╔══

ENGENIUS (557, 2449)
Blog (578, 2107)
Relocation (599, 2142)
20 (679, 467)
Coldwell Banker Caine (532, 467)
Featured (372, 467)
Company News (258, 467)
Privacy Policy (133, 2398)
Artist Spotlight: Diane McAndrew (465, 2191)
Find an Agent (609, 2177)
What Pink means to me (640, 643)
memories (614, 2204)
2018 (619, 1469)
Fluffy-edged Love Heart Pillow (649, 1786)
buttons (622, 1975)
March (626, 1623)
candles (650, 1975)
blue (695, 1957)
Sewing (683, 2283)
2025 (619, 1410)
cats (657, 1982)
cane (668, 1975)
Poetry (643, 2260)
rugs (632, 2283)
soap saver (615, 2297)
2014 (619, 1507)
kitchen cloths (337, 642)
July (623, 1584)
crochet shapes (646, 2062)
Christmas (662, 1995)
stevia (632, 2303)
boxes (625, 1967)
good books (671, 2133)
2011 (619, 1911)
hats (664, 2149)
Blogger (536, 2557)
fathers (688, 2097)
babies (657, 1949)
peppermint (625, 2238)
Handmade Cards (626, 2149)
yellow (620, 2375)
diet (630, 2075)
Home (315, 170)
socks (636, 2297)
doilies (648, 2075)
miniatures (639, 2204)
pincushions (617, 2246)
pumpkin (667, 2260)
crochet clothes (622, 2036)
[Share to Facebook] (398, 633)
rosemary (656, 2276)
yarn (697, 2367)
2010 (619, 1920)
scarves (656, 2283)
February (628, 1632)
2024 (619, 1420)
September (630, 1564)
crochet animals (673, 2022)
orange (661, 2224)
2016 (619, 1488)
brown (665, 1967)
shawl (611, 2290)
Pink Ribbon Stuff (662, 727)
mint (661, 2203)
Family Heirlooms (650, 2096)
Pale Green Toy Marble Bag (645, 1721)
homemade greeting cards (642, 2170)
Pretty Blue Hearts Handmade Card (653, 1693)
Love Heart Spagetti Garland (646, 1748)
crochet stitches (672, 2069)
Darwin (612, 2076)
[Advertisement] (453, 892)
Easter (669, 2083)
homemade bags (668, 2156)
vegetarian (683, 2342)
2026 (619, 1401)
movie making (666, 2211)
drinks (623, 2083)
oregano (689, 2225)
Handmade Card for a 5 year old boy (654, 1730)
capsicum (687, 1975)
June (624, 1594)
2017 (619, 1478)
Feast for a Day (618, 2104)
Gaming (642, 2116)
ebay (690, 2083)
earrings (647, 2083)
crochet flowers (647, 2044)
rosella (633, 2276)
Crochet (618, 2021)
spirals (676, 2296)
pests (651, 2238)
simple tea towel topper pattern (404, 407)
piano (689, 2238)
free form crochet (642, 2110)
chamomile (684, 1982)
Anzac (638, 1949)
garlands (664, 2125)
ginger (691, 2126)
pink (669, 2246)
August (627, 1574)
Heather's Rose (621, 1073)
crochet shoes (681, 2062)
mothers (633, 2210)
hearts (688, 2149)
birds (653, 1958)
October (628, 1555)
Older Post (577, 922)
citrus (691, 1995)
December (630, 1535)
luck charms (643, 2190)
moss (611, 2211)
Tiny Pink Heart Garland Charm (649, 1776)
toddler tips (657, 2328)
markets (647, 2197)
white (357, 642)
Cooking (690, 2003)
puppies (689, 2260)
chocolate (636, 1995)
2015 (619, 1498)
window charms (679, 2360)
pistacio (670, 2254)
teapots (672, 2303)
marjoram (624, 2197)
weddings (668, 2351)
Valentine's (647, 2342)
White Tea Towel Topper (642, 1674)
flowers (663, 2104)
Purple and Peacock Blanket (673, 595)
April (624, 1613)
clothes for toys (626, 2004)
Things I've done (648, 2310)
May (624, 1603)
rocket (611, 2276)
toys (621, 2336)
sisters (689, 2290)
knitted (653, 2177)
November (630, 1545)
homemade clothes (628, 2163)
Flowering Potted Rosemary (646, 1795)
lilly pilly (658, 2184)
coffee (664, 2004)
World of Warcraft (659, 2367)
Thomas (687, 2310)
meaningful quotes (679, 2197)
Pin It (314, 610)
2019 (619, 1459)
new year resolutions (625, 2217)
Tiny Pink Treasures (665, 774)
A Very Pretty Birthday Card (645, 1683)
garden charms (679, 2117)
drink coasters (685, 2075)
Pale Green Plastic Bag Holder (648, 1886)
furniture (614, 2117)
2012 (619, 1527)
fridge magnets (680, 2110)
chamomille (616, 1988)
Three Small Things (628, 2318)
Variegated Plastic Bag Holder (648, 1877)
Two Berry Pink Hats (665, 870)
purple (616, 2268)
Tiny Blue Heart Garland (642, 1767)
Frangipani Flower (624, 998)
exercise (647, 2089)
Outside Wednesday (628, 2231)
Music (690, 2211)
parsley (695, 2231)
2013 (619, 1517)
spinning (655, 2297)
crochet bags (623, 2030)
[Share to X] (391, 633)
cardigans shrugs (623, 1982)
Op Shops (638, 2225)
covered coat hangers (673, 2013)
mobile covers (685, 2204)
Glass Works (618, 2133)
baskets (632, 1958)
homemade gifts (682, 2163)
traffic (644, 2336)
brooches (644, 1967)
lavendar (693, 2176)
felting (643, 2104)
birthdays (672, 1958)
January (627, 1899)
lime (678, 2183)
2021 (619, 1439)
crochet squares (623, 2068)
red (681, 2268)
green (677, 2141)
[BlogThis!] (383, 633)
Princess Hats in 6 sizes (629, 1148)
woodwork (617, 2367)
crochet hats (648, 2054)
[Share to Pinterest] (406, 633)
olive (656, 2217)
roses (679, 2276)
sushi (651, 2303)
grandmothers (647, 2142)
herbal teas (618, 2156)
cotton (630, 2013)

╚══

== Exercise details ==
Retype the listing above, word for word, from its first line to the line containing "pests (651, 2238)", both ends included.

== Response below ==
ENGENIUS (557, 2449)
Blog (578, 2107)
Relocation (599, 2142)
20 (679, 467)
Coldwell Banker Caine (532, 467)
Featured (372, 467)
Company News (258, 467)
Privacy Policy (133, 2398)
Artist Spotlight: Diane McAndrew (465, 2191)
Find an Agent (609, 2177)
What Pink means to me (640, 643)
memories (614, 2204)
2018 (619, 1469)
Fluffy-edged Love Heart Pillow (649, 1786)
buttons (622, 1975)
March (626, 1623)
candles (650, 1975)
blue (695, 1957)
Sewing (683, 2283)
2025 (619, 1410)
cats (657, 1982)
cane (668, 1975)
Poetry (643, 2260)
rugs (632, 2283)
soap saver (615, 2297)
2014 (619, 1507)
kitchen cloths (337, 642)
July (623, 1584)
crochet shapes (646, 2062)
Christmas (662, 1995)
stevia (632, 2303)
boxes (625, 1967)
good books (671, 2133)
2011 (619, 1911)
hats (664, 2149)
Blogger (536, 2557)
fathers (688, 2097)
babies (657, 1949)
peppermint (625, 2238)
Handmade Cards (626, 2149)
yellow (620, 2375)
diet (630, 2075)
Home (315, 170)
socks (636, 2297)
doilies (648, 2075)
miniatures (639, 2204)
pincushions (617, 2246)
pumpkin (667, 2260)
crochet clothes (622, 2036)
[Share to Facebook] (398, 633)
rosemary (656, 2276)
yarn (697, 2367)
2010 (619, 1920)
scarves (656, 2283)
February (628, 1632)
2024 (619, 1420)
September (630, 1564)
crochet animals (673, 2022)
orange (661, 2224)
2016 (619, 1488)
brown (665, 1967)
shawl (611, 2290)
Pink Ribbon Stuff (662, 727)
mint (661, 2203)
Family Heirlooms (650, 2096)
Pale Green Toy Marble Bag (645, 1721)
homemade greeting cards (642, 2170)
Pretty Blue Hearts Handmade Card (653, 1693)
Love Heart Spagetti Garland (646, 1748)
crochet stitches (672, 2069)
Darwin (612, 2076)
[Advertisement] (453, 892)
Easter (669, 2083)
homemade bags (668, 2156)
vegetarian (683, 2342)
2026 (619, 1401)
movie making (666, 2211)
drinks (623, 2083)
oregano (689, 2225)
Handmade Card for a 5 year old boy (654, 1730)
capsicum (687, 1975)
June (624, 1594)
2017 (619, 1478)
Feast for a Day (618, 2104)
Gaming (642, 2116)
ebay (690, 2083)
earrings (647, 2083)
crochet flowers (647, 2044)
rosella (633, 2276)
Crochet (618, 2021)
spirals (676, 2296)
pests (651, 2238)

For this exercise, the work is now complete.